Allan John Jeayes (19 January 1885 – 20 September 1963) was an English stage and film actor.

Jeayes was born in Barnet, Hertfordshire, the son of Isaac Herbert Jeayes, archivist and Assistant Keeper of Manuscripts at the British Museum.

Jeayes was educated at Merchant Taylor's School, and was originally a farmer, before making his stage debut in 1906.

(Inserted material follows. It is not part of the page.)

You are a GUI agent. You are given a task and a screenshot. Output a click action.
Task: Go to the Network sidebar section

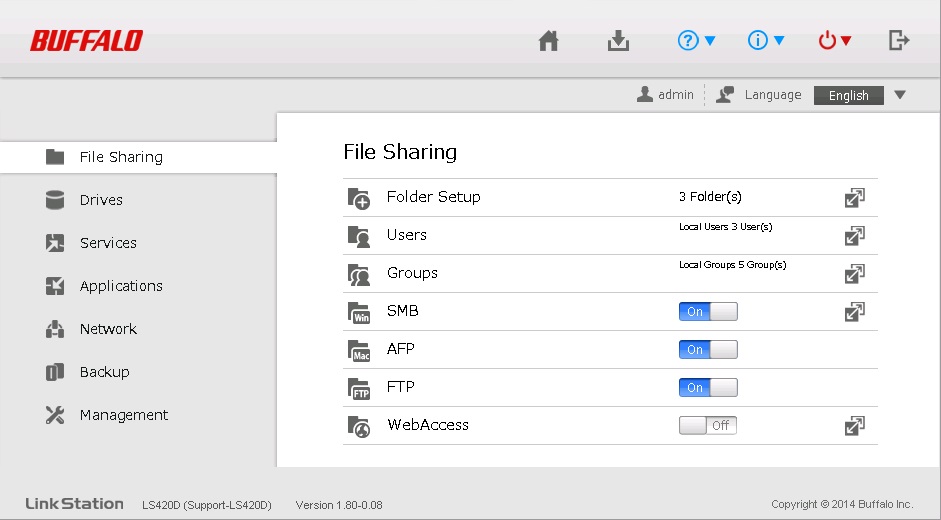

Jeayes made his film debut in the 1918 film Nelson as Sir William Hamilton. He appeared in a number of films by producer Alexander Korda. His last film appearance was in 1962's Reach for Glory. He starred as Howard Joyce in the original 1927 Broadway production of The Letter and played Sir Lawrence Wargarve in the 1943 London production of And Then There Were None.

Jeayes died on 20 September 1963, aged 78, in Marylebone, London.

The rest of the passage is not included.